* _Parts of the exercise_:
a: For each statement below, say whether it agrees with the passage on graph IR and SSA IR. Answer yes or no and quote the deciding words. (i) In the straight-line SSA program, the values x1, x2, and x3 are graph nodes. (ii) With dynamic graphs, optimization sees only the executed trace. (iii) SSA IRs are said to work well when the computation is mostly dataflow.
b: Extend the passage on graph IR and SSA IR, starting after its last sentence.

* _Passage shown_:
This is common in eager deep learning systems. The user writes ordinary host-language code, including branches and loops. The graph records what actually happened.
run user code
record executed tensor operations
seed output adjoint
traverse recorded graph backwardDynamic graphs are flexible. They handle runtime-dependent control flow naturally. Their cost is that optimization sees only the executed trace, often after some runtime overhead has already been paid.
Graph IR vs SSA IR
Graph IR and SSA IR are closely related.
A straight-line SSA program can be read as a graph:
x1 = mul x0 x0
x2 = sin x1
x3 = add x2 x0The values x1, x2, and x3 are graph edges. The operations mul, sin, and add are graph nodes.
The difference is emphasis.
| Representation | Emphasis |
|---|---|
| SSA IR | Ordered instructions, control-flow blocks, compiler analysis |
| Graph IR | Dependency structure, tensor operations, scheduling freedom |
Graph IRs work well when the computation is mostly dataflow. SSA IRs work well when general control flow, mutation, and compiler lowering matter.
Many systems combine them. A graph may contain regions with SSA blocks. An SSA compiler may use graph views for optimization and differentiation.

* _Data for review_:

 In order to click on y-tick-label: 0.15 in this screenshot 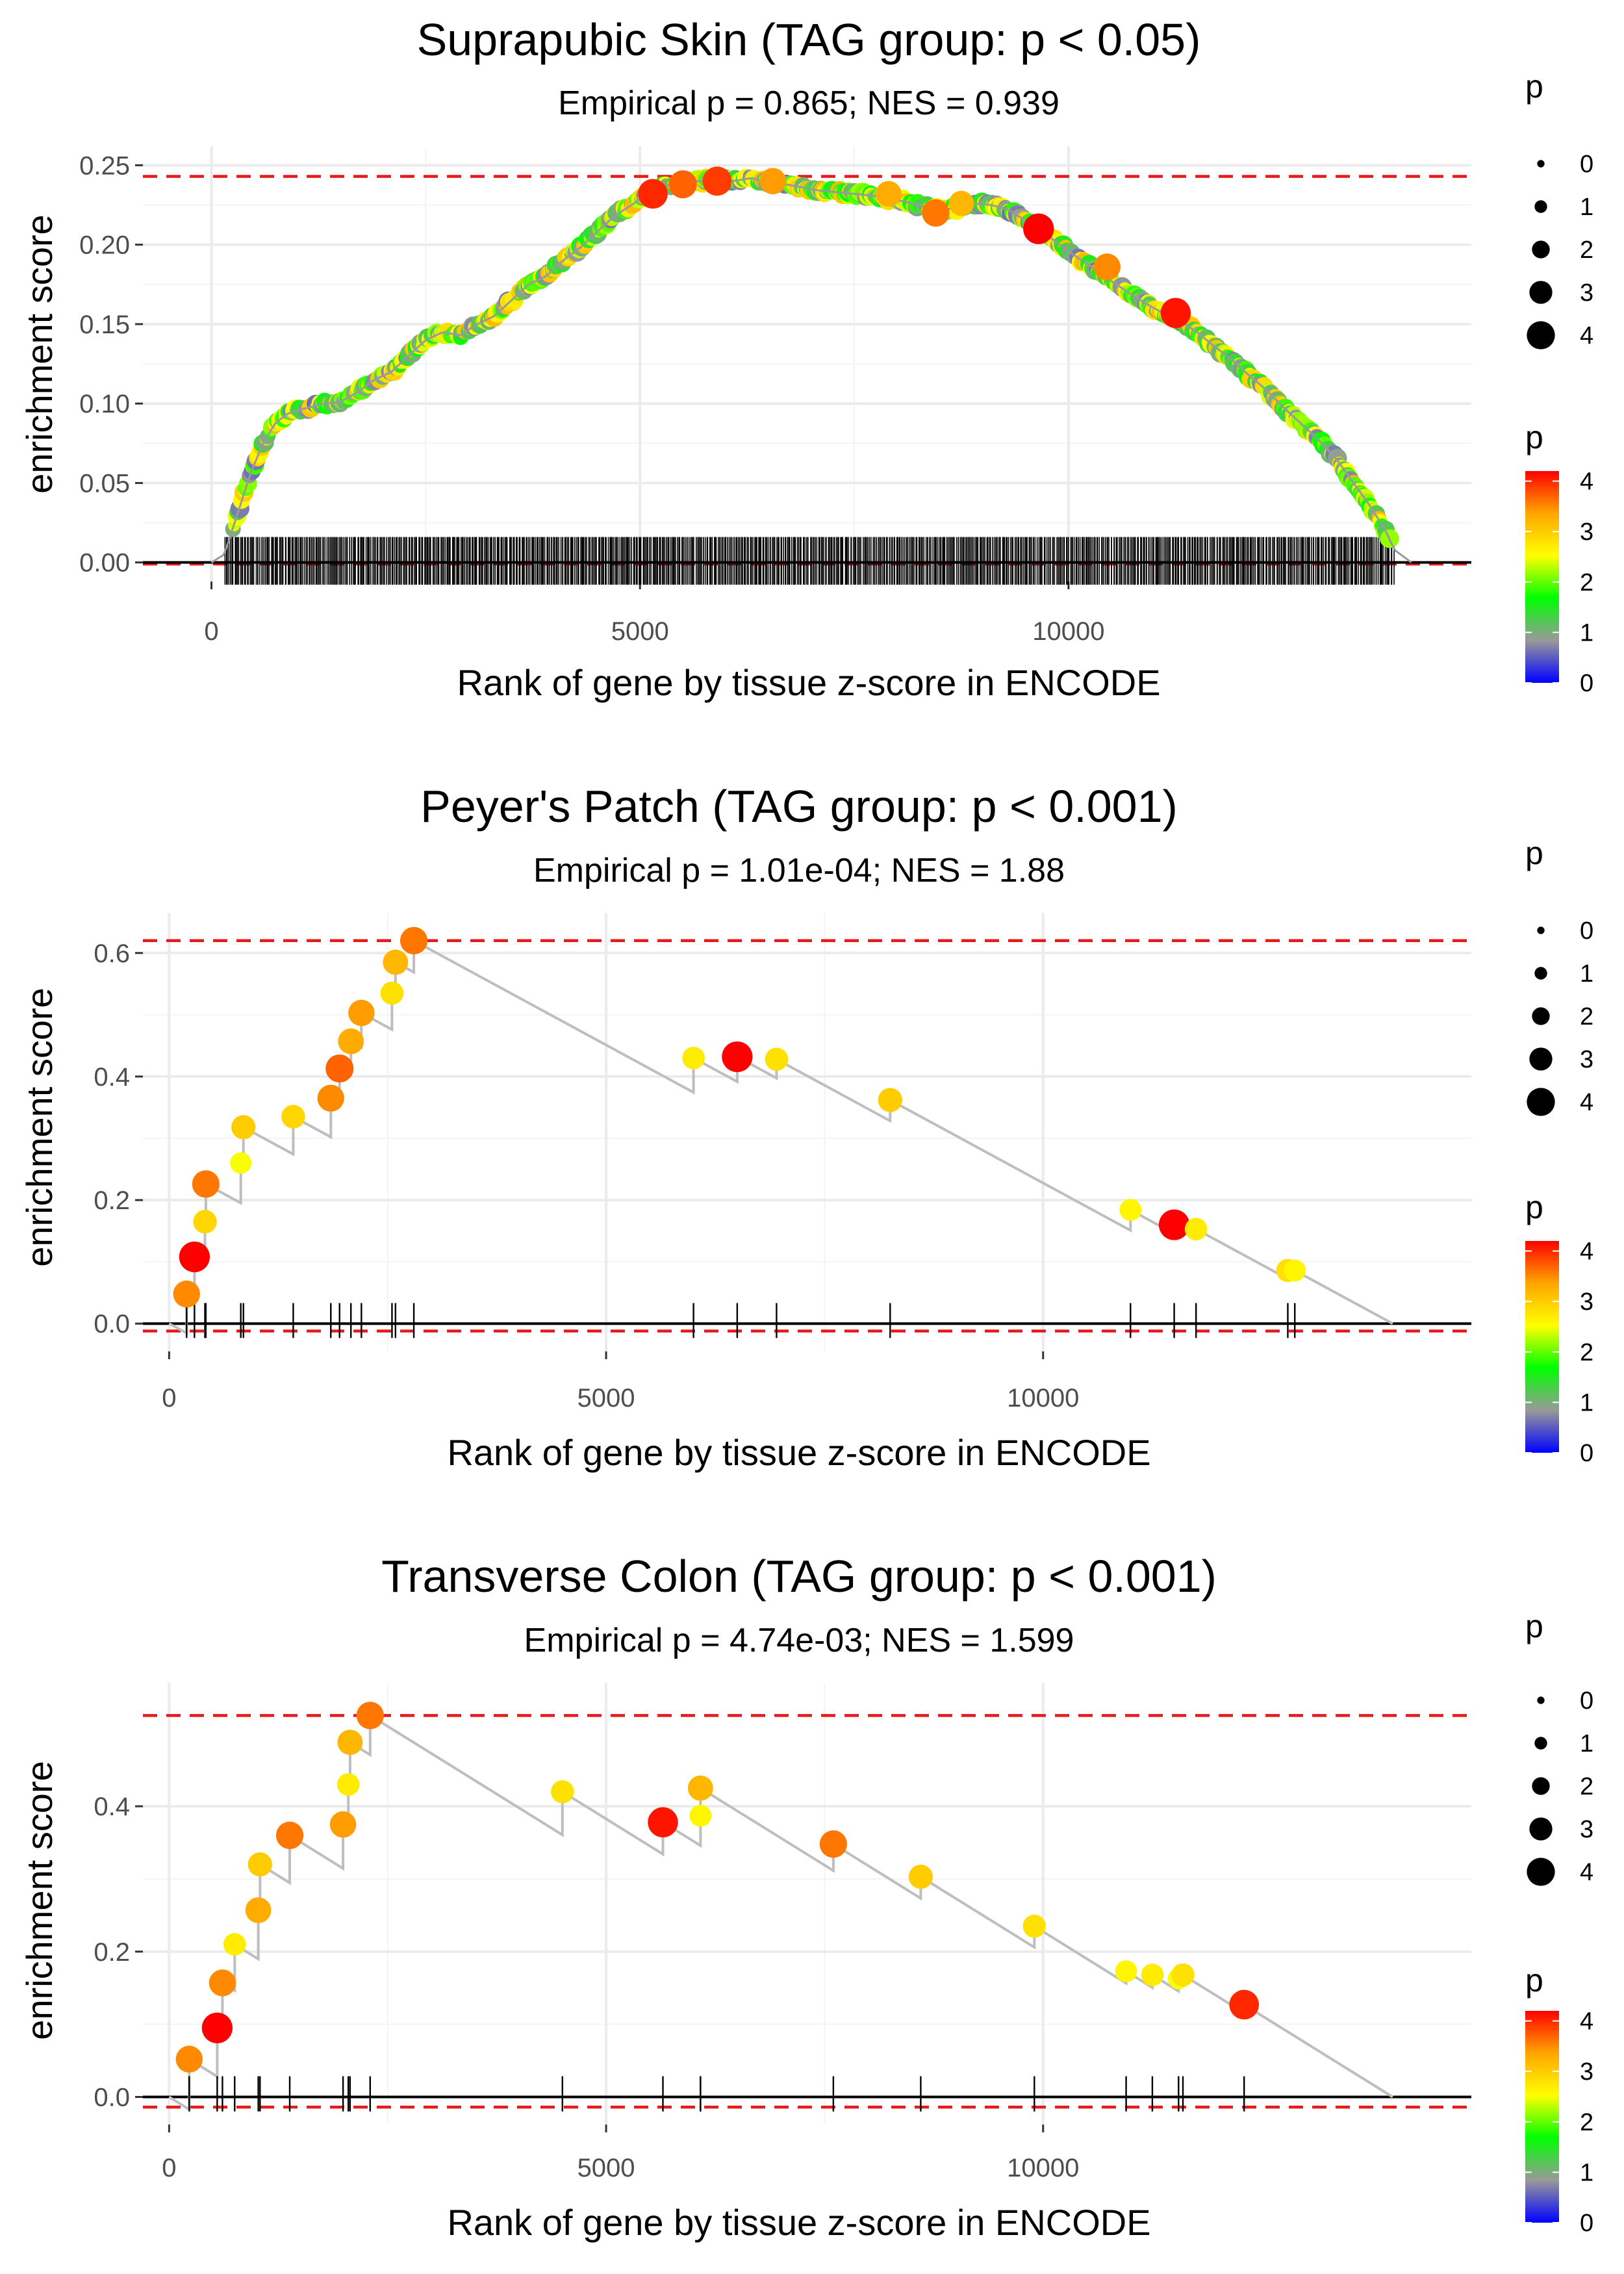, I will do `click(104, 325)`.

--

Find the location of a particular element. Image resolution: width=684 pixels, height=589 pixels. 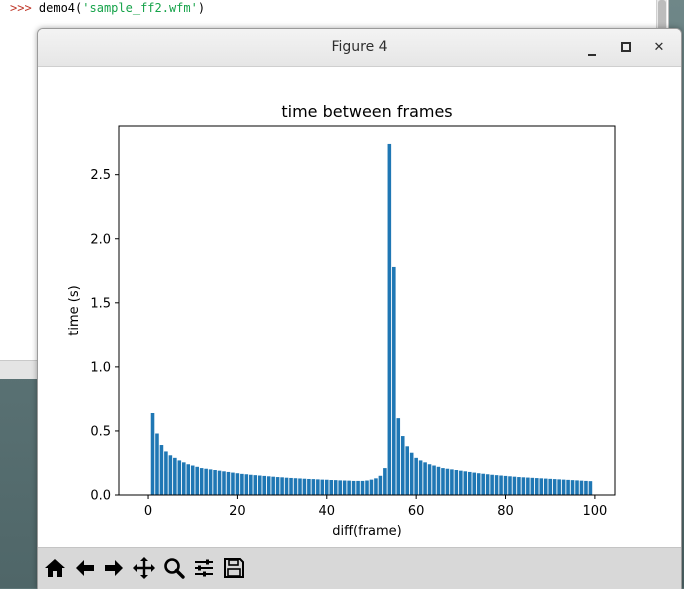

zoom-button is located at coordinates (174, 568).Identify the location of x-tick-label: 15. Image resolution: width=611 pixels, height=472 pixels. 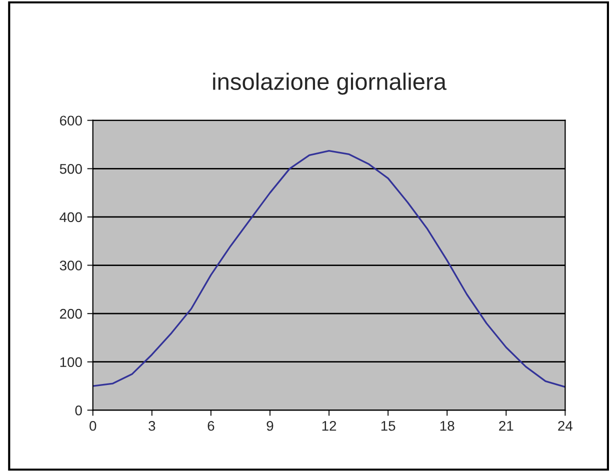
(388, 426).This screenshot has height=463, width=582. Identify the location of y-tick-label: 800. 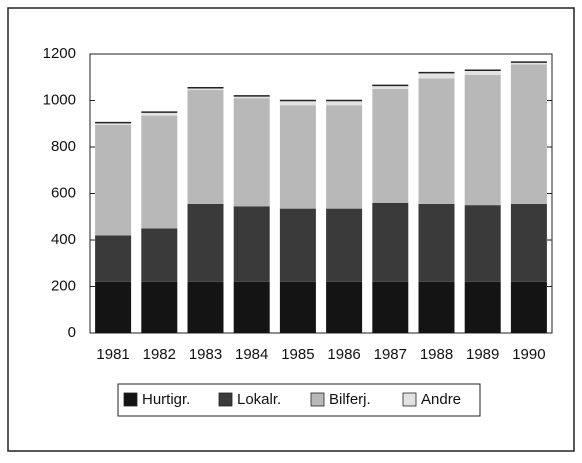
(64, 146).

* _Answers below_:
a:
(i) No: "The values x1, x2, and x3 are graph edges."
(ii) Yes: "Their cost is that optimization sees only the executed trace"
(iii) No: "Graph IRs work well when the computation is mostly dataflow."

b:
Control Flow in Graph IRs
Pure dataflow graphs have no ordinary branch or loop syntax. Control flow must be represented explicitly.
A conditional may be represented as a special node:
y = if(cond, then_graph, else_graph)A loop may be represented as:
y = while(init_state, cond_graph, body_graph)These higher-order graph nodes contain subgraphs.
For AD, the derivative of an if node differentiates only the selected branch. The derivative of a while node must account for all executed iterations.
Reverse mode through loops usually requires either saved loop states or recomputation.
forward while:
run body repeatedly
save required states
reverse while:
run reverse body in opposite iteration orderA graph IR must specify how subgraphs capture values, return values, and interact with side effects.
Shape and Type Inference
Graph IRs often represent tensor programs, so shape and type inference are core compiler passes.
For example:
C = matmul(A, B)requires:
A: tensor<f32, [m, k]>
B: tensor<f32, [k, n]>
C: tensor<f32, [m, n]>The reverse rules are:
bar_A = matmul(bar_C, transpose(B))
bar_B = matmul(transpose(A), bar_C)Without shape information, the compiler cannot validate these rules or allocate buffers.
Shape information is also needed for broadcasting. If an input was broadcast in the forward pass, its adjoint must be reduced back to the original shape.
bar_x = reduce_sum_to_shape(bar_z, shape(x))Graph Optimization
Graph IRs are convenient for whole-computation optimization.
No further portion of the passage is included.